If a line below contains the word "agent", count it; give only the total.

═════ DATA FOR THIS TASK

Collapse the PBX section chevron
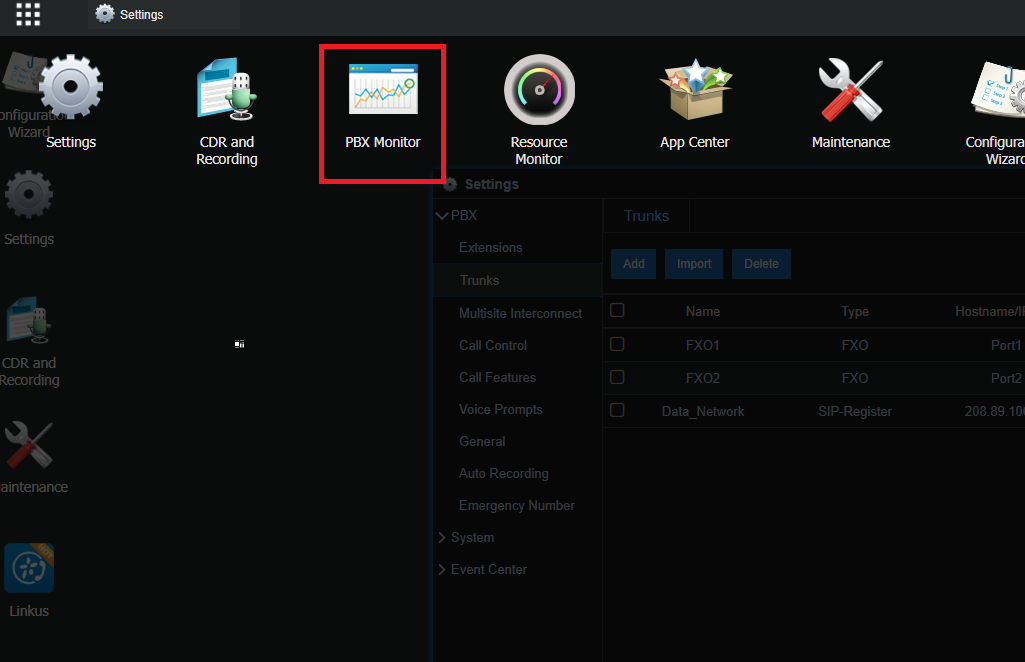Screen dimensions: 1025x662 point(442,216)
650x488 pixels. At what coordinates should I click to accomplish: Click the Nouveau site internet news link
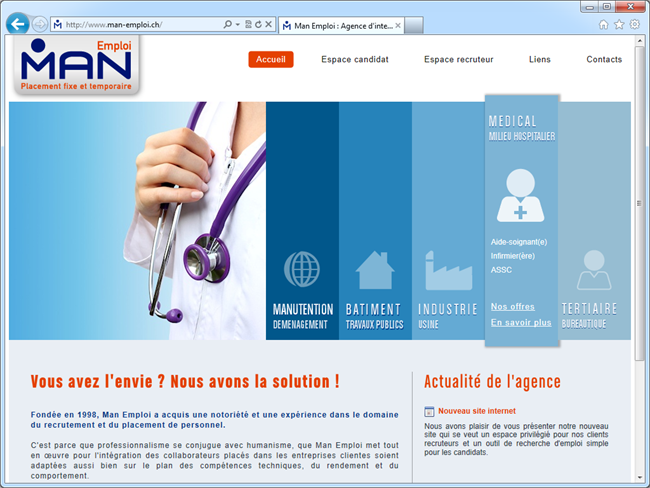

══════════
═════ DATA FOR THIS TASK

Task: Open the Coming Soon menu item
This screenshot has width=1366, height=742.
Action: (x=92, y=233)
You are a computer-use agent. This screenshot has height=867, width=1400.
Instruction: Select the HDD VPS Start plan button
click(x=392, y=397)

══════════
═════ DATA FOR THIS TASK

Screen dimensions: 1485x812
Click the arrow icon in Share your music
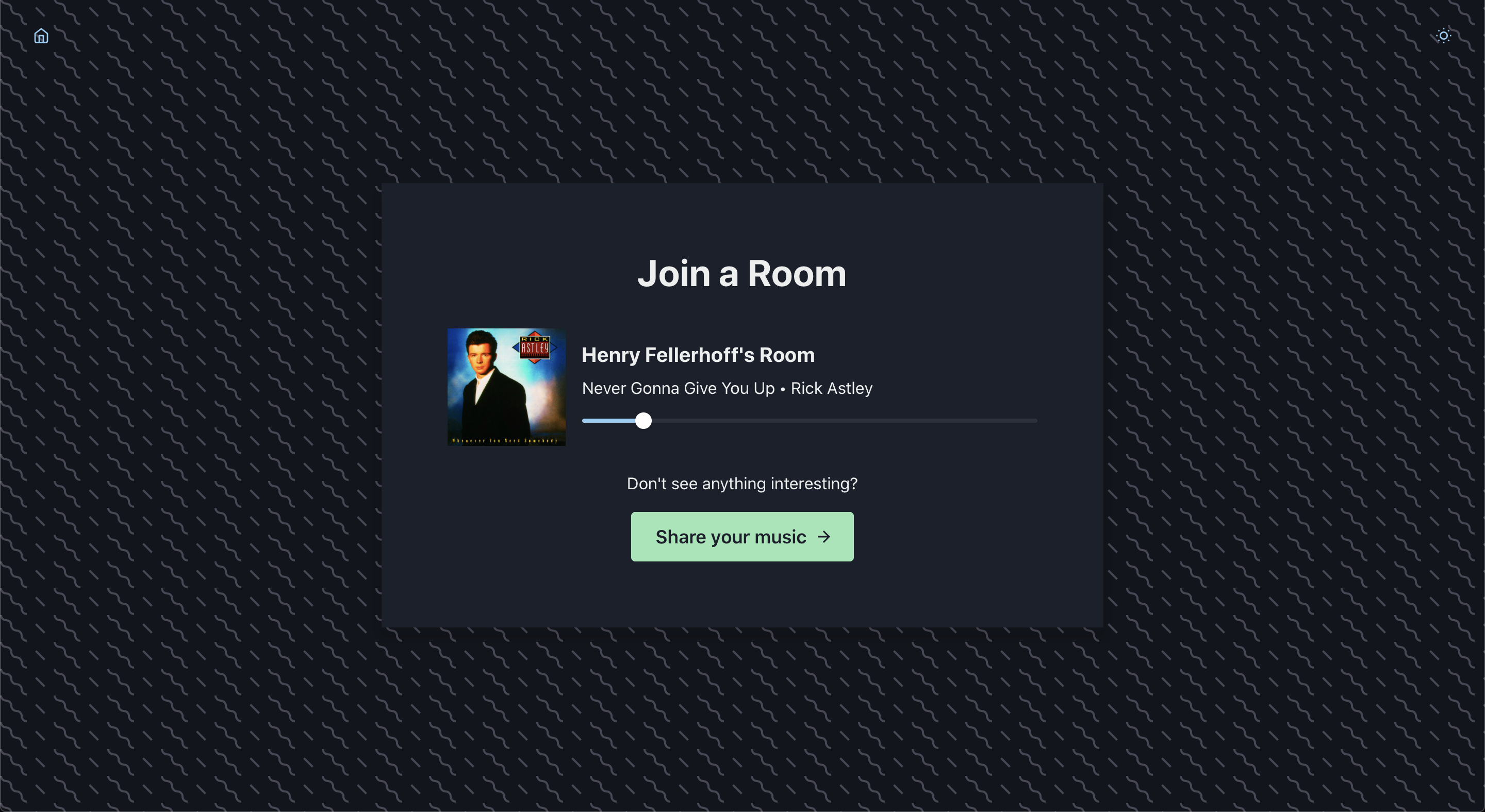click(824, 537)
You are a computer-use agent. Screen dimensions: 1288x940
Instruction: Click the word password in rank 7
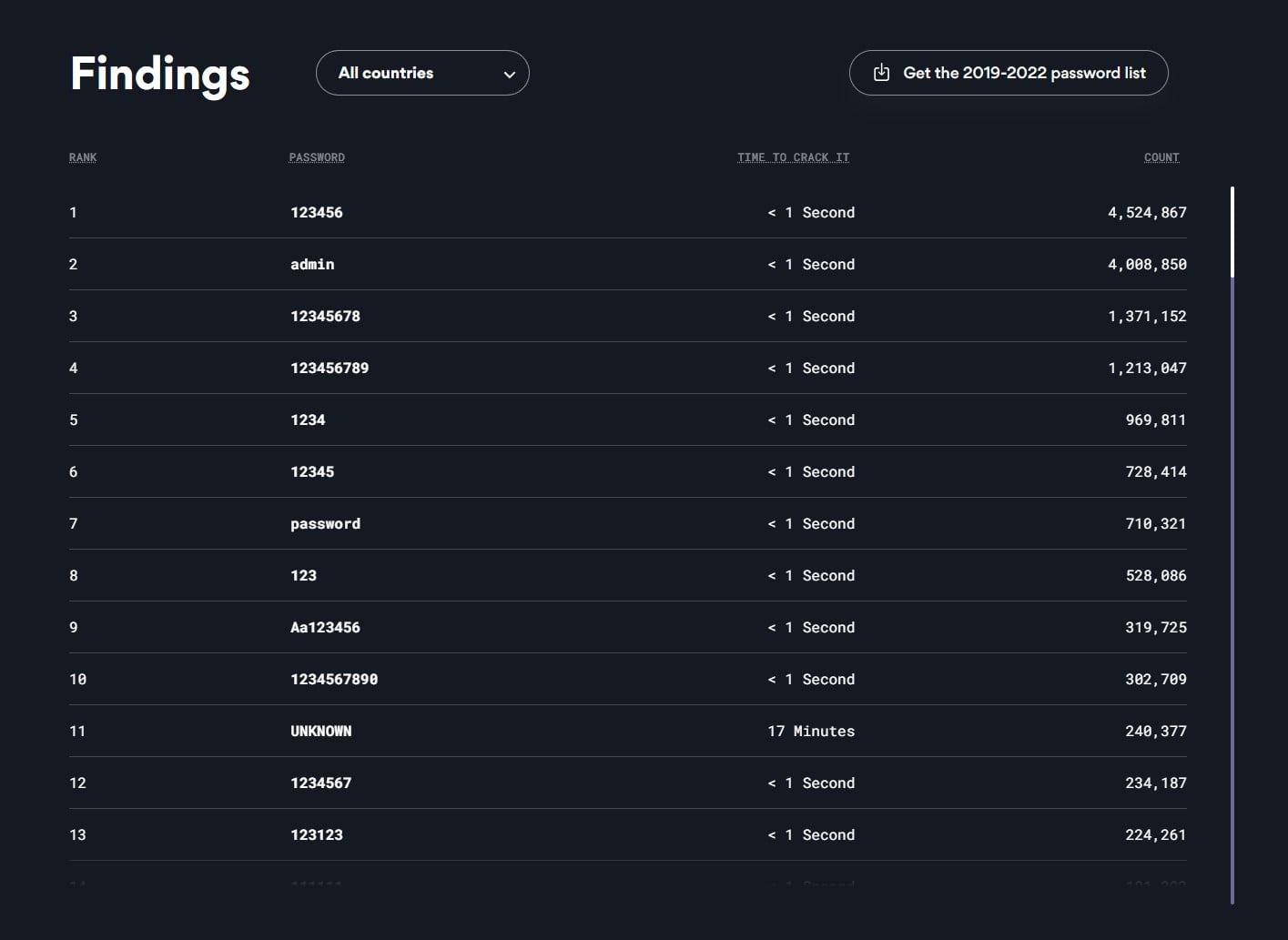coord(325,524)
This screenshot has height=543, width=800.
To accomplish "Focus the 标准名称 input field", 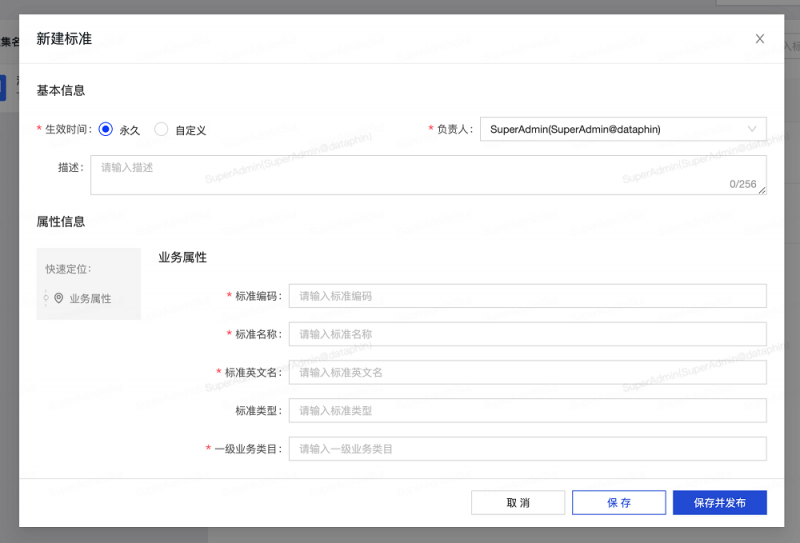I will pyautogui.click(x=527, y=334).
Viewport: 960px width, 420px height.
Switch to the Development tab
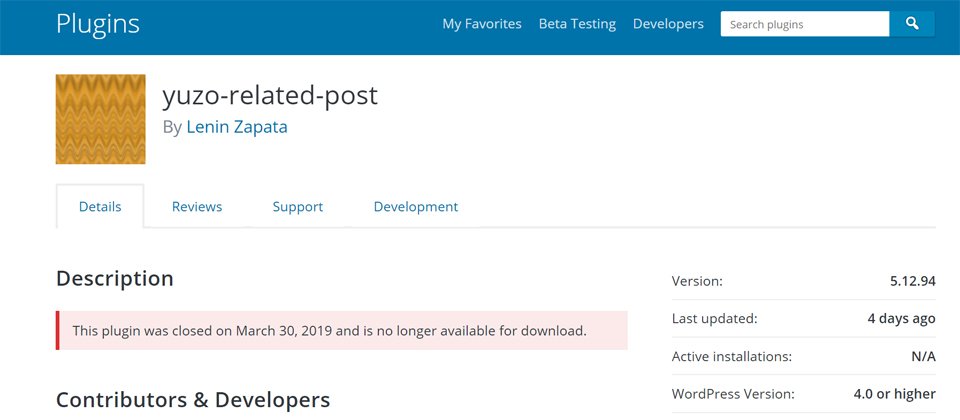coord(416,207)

══════════

### RESPONSE BELOW
2